[[ Recorded information, beginning ]]

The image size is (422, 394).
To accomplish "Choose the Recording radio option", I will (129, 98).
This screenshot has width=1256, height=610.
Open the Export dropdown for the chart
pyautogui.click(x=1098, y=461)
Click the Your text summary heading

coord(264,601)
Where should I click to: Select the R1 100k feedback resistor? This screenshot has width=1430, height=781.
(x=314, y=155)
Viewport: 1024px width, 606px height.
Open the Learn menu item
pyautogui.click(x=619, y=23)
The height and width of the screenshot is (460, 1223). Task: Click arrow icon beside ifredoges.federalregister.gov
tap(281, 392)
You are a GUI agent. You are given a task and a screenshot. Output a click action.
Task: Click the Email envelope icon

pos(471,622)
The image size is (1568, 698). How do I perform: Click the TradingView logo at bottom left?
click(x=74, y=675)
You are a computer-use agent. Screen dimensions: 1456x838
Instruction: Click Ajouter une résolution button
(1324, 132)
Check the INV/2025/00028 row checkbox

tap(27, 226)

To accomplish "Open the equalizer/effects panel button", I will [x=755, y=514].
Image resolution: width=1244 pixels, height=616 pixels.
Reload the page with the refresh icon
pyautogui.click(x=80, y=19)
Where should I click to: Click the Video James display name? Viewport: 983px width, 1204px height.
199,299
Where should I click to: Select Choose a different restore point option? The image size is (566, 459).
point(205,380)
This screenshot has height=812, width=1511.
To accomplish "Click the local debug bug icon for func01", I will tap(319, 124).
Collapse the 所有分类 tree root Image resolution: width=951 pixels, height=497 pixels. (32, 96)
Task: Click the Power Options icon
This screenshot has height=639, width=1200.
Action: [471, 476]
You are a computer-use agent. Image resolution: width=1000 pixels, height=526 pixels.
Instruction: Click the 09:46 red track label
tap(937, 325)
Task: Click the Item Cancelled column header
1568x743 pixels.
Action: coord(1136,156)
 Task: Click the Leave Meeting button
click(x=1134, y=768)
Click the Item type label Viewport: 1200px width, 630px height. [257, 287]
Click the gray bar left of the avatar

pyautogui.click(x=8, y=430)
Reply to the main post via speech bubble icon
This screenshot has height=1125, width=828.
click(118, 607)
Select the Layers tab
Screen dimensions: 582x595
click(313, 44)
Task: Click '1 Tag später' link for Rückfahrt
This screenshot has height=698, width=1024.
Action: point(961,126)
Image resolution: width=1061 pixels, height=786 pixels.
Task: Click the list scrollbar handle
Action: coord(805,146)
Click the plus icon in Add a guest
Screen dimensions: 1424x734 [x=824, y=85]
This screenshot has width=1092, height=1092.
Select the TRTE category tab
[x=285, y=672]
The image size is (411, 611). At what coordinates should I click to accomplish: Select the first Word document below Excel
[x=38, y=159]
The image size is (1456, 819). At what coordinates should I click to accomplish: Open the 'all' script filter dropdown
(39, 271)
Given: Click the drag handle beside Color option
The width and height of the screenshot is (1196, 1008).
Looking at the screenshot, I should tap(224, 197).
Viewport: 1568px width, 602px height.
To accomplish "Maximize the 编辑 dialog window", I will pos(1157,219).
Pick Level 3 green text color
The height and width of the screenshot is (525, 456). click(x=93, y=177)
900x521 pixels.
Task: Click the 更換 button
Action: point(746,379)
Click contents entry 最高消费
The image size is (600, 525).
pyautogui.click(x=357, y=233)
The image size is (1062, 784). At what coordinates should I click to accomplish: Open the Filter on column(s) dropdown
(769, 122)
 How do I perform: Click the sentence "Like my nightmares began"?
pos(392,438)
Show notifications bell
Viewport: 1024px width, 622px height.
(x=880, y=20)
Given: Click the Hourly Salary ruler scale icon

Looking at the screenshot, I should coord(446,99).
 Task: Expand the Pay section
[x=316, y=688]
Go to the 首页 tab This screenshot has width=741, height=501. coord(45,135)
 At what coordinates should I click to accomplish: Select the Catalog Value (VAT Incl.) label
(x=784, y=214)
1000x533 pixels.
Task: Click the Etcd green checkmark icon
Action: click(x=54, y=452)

[[ Recorded information, end ]]

● Requirement
Every line of the listing that includes the word "agent" belongs in the answer.

● Task solution
You are a GUI agent. You are given a task and a screenshot. Output a click action.
You are a computer-use agent. Screen dimensions: 1456x838
You are a computer-use agent. Image resolution: width=1000 pixels, height=526 pixels.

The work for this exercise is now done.